Troublesome issues that aren't in your contract

WHEN A CONTRACT arrives in the mail for you to sign, you read it, and take out your pen and start marking it up. Most contractors know bad language for them when they see it, and if they don't know exactly how to word alternative language, they can contact their attorneys for suggestions. But just as importantly, and more dangerous because it's so easy to overlook, is what is missing from the contract.

WHEN A CONTRACT arrives in the mail for you to sign, you read it, and take out your pen and start marking it up. Most contractors know bad language for them when they see it, and if they don't know exactly how to word alternative language, they can contact their attorneys for suggestions.

But just as importantly, and more dangerous because it's so easy to overlook, is what is missing from the contract. Some perennially troublesome issues that could be avoided by specific language in contracts are:

Interest on unpaid funds. If none is stated, a contractor can end up financing construction work because it is cheaper for the owner to stall the contractor than borrow money. The rate should be high enough to compensate the contractor for its borrowing and administrative costs in the event that payment from the owner is delayed.

Right to verify that the customer has funds to pay the bills. Some (but still just a few) form contracts give the contractor the right to demand evidence at the start of the job that the customer has money in the bank or arranged to borrow the full amount of the contract, and to receive similar information later if the contractor has reason to worry (such as slow pay or increasing scope through change orders).

Who decides when the work is done? Many contracts provide that funds will be released upon "completion," or similar terms, but don't go on to say how that determination is made. Will it be up to the customer? A thirdparty inspector? Or decided jointly by the contractor and the customer? Contractors end up spending many, many hours trying to meet unreasonable demands of their customers in order to get their retainage released.

Partial occupancy. It is now pretty typical for an owner to want access to at least part of the work before the rest is substantially complete, and some contracts even provide for partial occupancy (generally, to state that it doesn't constitute acceptance). But if this happens, how is responsibility for insurance, security, cleanup, access, utilities and other issues handled? Often, the owner does not intend to assume these responsibilities and even if it is willing to do so, some of them are not easy to segregate: If both the contractor and the customer have access to the same space, who's responsible for insuring that space? (See "Think through partial substantial completion," November, pg. 48).

Where will disputes be resolved? If you are an Ohio contractor doing tenant finish work in Alabama for a retail chain out of Montana, where will you have to go to collect your last $1,000? If it's Montana, you'll probably not spend the money to collect.

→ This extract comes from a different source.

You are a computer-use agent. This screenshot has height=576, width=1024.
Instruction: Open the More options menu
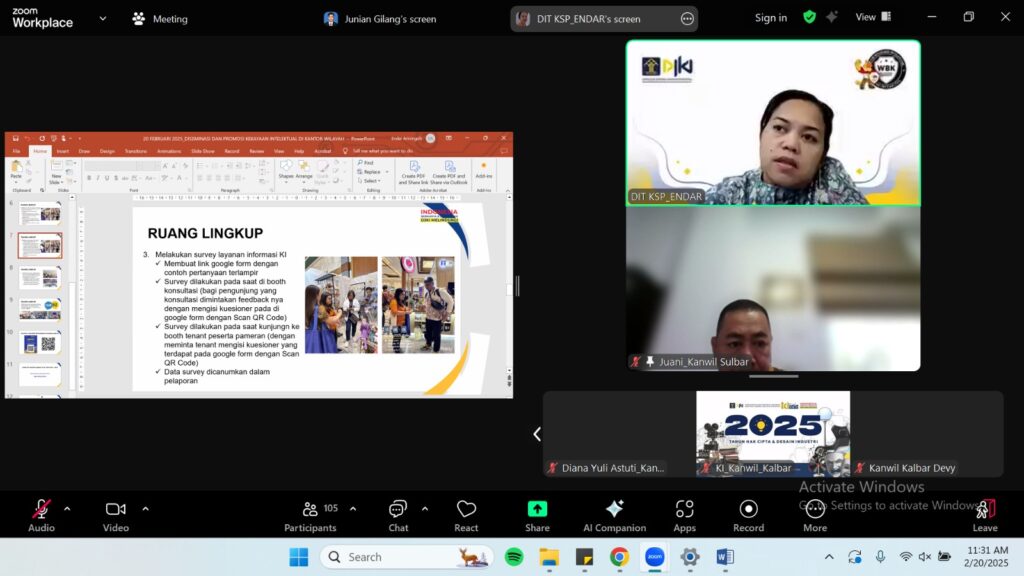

Generally, the most acceptable middle ground is to provide that disputes will be resolved in the city where the project was built.

What insurance will the contractor provide? Although many owners have unrealistic ideas of what levels of insurance and types of coverage a contractor typically carries, just as often a contractor wants to provide less than is reasonable for an owner. Obviously, increasing coverage will affect the bottom line, so the time to work this out is before the pricing is finalized.

What constitutes an "acceptable" lien waiver, insurance certificate, surety bond, etc.? Many contracts require all these kinds of documents but don't say what will be acceptable. Not only can significant time be wasted going back and forth, but it is possible that the unclear requirements are ones that the contractor can't meet.

What constitutes a "force majeure?" It's easy enough to say that performance will be excused by events that are out of your control, but when they really occur, parties can have very different ideas about their severity or what to do about them. Is a price increase really something that a contractor shouldn't have to anticipate? How much does the price need to increase before it's an extra cost? How unusually severe is snow in April? The more that these events can be articulated and quantified, the fewer problems later.

What's incorporated by reference? Any contractor who agrees to be bound by terms that he hasn't seen should be ... I wanted to say "shot" but will settle for "sent to his room without dinner." This includes the frontend sections of a project manual (00700, 00800) as well as all those codes and other documents. These can add a lot of additional requirements to the work, which the contractor frequently only learns about when someone feels that they weren't met.

These are just a sampling of the many items that are frequently not addressed in a written contract. In some cases, a statute may provide a "default" position, such as the rate of interest on unpaid funds (the "statutory rate") or how disputes will be resolved (in court). Every state has different laws, however, and you can't assume what it will be. It is always in your interest to get agreements pinned down as much as possible, to avoid unpleasant surprises and wastes of time later on.